NUISANCE IN A TOTAL LIFESTYLE EXPERIENCE

There was a party held in the garden of our hotel, with a buffet and a lamb on the barbecue. A Russian took almost the whole lamb to share with his friends and there was nothing left for the rest of us.

Read this column in Russian in the Gazeta 24

Groningen University student Esme Visser has collected several hundred of similar quotes on the Dutch travel fora and interviewed another several hundred on site in Turkey, visited by one and a half million Russians in 2006 alone. This month Visser is publishing her thesis on the stereotypes that the Dutch share about “the Russians”, as pretty much all former Soviets are referred to here. Visser specializes in Eastern European Studies, but her knowledge of the Russians does not only come from books – as a teenager she spent two years living in Kiev with her parents and, she confesses, once brought a whole suitcase of stereotypes back to Holland herself. In her study, however, it was pure statistics that she was interested in, and that statistics did not turn out flattering for the Russians. According to the data Visser collected, 80 percent of the travel reviews mentioning Russians are negative . One would say that those placing their reviews on the internet fora usually do so to complain to their heart's content and rarely to praise their tour operator, but take this : none of the other nationalities one comes across on a package tour has been so much complained about as the Russians. The “Russians”, that is.

The first problem about the Russians is that you can't communicate with them. Most Russian tourists that arrive in Egypt for a week of all-inclusive sun don't speak a word of English. Of course, there remains the possibility to use body language instead, but there you have the second problem: Russians don't have the same body language, the main difference being that they don't smile for nothing. They do smile and even laugh when something is funny or when they are happy to see a friend, but smiling at a stranger is considered suspicious. That is one of the reasons why Westerners, to whom smiling is simply being polite, often consider Russians to be discourteous and ungrateful for the services they get. Dutch women seem to be more displeased with the Russians than Dutch men. When on vacation, Russian women flirt with everyone around them while their husbands load up the vodka, they complain . Russian women are suffering from the lack of attention from their spouses, that's why ( even when on vacation !) they wear heels and make-up , and don't hesitate to venture for the bar wearing nothing but a string bikini.

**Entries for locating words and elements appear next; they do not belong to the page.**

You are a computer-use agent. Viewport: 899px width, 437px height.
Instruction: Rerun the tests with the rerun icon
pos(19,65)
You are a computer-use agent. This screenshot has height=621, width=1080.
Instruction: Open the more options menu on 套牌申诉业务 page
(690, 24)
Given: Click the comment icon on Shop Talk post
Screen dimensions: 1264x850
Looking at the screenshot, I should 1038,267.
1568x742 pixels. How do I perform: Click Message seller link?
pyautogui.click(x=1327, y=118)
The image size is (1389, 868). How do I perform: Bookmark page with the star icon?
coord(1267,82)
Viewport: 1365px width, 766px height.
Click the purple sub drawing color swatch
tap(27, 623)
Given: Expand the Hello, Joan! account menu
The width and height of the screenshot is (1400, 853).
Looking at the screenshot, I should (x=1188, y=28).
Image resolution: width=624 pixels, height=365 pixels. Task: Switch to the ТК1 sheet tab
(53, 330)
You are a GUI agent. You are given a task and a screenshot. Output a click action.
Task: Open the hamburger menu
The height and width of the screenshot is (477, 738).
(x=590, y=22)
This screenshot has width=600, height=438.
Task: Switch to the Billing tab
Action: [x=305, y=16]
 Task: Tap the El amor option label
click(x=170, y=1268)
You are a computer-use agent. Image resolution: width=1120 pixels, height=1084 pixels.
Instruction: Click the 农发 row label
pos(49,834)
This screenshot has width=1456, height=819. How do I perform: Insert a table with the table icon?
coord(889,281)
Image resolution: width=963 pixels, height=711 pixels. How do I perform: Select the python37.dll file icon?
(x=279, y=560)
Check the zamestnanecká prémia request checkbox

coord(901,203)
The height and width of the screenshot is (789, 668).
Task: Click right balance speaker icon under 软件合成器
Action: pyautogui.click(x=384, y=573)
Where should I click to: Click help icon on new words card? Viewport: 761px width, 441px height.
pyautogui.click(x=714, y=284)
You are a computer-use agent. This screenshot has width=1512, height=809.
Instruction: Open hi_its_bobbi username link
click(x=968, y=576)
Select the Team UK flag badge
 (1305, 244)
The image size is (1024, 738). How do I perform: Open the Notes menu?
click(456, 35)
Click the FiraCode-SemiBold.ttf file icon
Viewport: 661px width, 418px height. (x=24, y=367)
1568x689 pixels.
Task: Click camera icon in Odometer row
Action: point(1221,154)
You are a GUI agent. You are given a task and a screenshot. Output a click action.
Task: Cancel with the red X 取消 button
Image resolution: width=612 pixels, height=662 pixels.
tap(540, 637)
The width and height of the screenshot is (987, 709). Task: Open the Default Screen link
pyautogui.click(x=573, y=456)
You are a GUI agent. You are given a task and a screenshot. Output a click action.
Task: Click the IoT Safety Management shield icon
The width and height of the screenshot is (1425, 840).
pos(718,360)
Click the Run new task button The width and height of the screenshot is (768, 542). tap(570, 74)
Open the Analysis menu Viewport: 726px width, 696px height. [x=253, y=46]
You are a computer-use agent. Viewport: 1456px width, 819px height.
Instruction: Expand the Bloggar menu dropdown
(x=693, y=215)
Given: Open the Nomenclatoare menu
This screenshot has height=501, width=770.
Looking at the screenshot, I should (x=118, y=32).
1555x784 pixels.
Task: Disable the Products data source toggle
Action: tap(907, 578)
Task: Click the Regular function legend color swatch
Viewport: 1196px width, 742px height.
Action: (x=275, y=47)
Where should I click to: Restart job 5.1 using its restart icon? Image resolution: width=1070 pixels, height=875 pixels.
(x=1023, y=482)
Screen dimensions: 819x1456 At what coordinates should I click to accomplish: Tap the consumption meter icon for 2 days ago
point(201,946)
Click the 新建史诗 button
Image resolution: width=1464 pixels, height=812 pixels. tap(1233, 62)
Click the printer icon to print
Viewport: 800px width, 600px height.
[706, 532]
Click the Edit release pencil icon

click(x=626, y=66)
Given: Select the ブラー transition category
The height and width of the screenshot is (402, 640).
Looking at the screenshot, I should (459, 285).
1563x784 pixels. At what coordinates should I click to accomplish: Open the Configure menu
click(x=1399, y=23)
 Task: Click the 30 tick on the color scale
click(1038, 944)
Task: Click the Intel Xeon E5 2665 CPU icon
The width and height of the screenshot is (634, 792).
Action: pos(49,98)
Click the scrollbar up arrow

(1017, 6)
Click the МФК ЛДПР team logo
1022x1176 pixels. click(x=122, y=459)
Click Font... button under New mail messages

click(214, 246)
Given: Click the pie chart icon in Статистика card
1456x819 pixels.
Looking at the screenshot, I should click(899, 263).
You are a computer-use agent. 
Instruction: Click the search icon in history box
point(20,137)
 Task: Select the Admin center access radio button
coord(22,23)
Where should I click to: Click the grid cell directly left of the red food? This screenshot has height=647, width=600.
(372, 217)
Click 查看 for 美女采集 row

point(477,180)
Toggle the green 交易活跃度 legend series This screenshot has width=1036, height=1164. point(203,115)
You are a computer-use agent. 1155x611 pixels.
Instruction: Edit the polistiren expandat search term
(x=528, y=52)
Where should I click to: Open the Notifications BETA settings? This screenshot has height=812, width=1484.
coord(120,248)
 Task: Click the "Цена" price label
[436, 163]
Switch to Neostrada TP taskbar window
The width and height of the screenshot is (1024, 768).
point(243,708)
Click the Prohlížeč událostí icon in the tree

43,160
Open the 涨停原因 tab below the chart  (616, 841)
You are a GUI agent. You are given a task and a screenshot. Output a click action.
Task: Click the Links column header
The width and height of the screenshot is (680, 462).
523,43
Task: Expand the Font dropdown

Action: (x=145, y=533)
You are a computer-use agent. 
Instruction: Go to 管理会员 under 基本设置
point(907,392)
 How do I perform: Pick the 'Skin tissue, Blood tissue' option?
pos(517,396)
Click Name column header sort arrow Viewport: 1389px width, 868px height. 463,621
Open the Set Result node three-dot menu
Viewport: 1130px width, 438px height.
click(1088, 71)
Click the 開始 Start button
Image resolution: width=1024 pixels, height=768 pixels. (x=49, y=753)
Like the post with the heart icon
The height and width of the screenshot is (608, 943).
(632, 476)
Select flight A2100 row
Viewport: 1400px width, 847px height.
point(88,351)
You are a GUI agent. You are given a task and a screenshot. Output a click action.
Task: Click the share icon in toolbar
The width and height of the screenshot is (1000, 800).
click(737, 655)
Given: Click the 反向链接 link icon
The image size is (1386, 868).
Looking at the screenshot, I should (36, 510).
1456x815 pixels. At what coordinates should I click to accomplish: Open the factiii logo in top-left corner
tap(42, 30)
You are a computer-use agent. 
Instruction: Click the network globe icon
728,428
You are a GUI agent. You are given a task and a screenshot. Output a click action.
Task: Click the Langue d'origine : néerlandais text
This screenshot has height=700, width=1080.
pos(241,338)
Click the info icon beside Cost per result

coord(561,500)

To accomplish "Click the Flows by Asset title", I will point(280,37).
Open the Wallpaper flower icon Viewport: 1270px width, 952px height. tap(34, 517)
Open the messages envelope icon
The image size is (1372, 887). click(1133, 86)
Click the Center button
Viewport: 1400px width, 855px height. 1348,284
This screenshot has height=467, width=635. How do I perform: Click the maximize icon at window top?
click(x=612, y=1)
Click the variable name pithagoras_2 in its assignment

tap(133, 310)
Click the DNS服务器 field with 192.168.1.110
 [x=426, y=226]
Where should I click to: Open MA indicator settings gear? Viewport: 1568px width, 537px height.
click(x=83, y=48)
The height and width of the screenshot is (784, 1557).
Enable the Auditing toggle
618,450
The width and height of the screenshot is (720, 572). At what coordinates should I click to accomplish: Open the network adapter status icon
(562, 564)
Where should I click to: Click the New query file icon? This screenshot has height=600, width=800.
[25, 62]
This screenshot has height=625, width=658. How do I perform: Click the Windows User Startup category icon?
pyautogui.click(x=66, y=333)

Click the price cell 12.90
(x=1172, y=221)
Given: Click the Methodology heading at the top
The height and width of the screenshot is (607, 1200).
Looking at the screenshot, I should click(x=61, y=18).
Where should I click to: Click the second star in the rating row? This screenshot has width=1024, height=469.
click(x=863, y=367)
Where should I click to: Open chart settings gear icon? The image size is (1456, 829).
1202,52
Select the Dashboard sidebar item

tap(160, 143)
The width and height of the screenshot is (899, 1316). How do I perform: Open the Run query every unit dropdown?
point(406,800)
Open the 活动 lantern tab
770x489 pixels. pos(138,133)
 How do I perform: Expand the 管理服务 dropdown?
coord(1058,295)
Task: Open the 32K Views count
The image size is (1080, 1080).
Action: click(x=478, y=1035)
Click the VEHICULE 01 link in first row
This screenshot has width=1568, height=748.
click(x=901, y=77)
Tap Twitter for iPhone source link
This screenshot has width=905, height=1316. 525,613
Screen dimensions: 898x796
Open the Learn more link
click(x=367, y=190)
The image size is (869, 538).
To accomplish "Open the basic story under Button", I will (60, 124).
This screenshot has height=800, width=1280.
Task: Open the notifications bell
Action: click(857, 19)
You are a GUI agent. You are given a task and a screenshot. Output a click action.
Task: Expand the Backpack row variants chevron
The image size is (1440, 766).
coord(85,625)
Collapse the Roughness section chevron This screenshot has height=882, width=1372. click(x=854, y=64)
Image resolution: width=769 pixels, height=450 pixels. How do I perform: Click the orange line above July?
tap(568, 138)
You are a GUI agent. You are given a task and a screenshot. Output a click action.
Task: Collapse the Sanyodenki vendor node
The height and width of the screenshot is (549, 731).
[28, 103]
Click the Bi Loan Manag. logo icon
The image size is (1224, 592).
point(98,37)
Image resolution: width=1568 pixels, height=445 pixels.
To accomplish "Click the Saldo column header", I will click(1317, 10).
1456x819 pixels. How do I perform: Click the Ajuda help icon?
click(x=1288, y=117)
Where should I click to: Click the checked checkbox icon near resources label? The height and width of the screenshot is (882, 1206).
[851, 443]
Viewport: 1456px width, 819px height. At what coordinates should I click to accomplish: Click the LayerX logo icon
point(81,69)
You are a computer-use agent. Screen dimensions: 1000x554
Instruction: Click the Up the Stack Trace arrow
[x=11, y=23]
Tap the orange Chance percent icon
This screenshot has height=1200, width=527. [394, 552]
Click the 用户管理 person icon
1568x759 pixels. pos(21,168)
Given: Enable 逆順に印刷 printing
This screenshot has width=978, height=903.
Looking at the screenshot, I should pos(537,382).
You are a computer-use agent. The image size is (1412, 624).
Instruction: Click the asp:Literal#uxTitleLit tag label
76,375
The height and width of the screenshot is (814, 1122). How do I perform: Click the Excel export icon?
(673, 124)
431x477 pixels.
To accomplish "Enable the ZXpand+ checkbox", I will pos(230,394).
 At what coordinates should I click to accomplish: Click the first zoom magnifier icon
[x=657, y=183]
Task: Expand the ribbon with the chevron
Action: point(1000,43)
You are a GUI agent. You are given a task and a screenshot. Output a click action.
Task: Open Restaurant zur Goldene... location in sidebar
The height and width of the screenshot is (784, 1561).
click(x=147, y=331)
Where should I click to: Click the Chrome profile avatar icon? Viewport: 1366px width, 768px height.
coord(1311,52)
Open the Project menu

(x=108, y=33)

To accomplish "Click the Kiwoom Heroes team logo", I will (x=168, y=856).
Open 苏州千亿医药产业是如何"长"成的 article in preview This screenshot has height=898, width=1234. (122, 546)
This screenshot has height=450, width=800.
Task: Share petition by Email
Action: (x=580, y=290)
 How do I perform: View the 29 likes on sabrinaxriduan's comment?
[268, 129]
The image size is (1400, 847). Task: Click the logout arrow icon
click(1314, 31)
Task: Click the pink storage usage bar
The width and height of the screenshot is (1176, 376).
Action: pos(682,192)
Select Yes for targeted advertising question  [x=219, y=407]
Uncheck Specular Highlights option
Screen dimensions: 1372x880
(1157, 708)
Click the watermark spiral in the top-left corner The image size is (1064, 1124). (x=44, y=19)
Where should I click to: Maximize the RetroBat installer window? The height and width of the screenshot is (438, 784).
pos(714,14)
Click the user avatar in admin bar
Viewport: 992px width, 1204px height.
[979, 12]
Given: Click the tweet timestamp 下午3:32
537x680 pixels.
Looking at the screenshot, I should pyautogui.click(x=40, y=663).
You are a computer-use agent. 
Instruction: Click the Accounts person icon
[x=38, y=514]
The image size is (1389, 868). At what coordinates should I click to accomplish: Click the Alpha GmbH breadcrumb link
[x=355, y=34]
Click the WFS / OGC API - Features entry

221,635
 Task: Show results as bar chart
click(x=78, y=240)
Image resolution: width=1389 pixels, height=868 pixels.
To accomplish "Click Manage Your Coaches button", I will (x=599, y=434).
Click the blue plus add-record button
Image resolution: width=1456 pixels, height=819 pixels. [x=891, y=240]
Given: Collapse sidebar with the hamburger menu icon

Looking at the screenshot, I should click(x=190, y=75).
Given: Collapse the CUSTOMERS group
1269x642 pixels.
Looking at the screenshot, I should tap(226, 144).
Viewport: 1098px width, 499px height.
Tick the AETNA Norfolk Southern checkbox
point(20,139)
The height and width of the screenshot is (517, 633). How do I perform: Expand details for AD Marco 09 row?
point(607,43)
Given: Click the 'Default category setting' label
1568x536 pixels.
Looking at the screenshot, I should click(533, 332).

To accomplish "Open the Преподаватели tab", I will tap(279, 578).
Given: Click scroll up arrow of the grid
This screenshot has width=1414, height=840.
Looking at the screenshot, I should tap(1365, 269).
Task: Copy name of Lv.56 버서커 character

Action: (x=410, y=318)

Has the Dutch woman come to the resort to be witnessing this?

Naturally, were she more active, and perhaps better educated, she would throw on a bag-pack and join her fellow Dutch adventure seekers exploring the same old Ukraine or hiking in Laos, and chances are the Russians she would meet there would provoke no complains . Young researcher Esme Visser concludes there is a growing demand for “Russian-free” tours in the West. I'd say this is hardly just about the Russians. We are all witnessing a growing number of locations on the map, especially those along the coasts, transforming into consumption spaces, tourism blending with other forms of consumption . In this process, what has become essential in mass tourism is what architect George Katodrytis called the dose of familiarization, of the anticipated. The new is all the more attractive to the consumer, the closer it overlaps with the consumer's anticipations ( and the less it represents the reality ). It is the comfort ( the way each nation defines it ) that matters for an all-inclusive resort client, much more than the historical or architectural authenticity or the encounters with strange cultures. Resort tourists anticipate a week or two in a cocoon – the air-conditioned bus, the four or five star hotel, the restaurant with a European buffet. Today, one can eat, sleep and party in an almost identical context in almost any country. The Russians have ordered their context and their tour operators promised to provide it, but the Dutch have ordered a different experience in the same location. A package tour is expected to be a total lifestyle experience, it is expected to fulfil a dream. For the Dutch and the Russian tourists to stop popping up as unexpected nuisances in each other's dreams they should at least try to begin speaking to each other and load each other in their mutual anticipation “programmes”.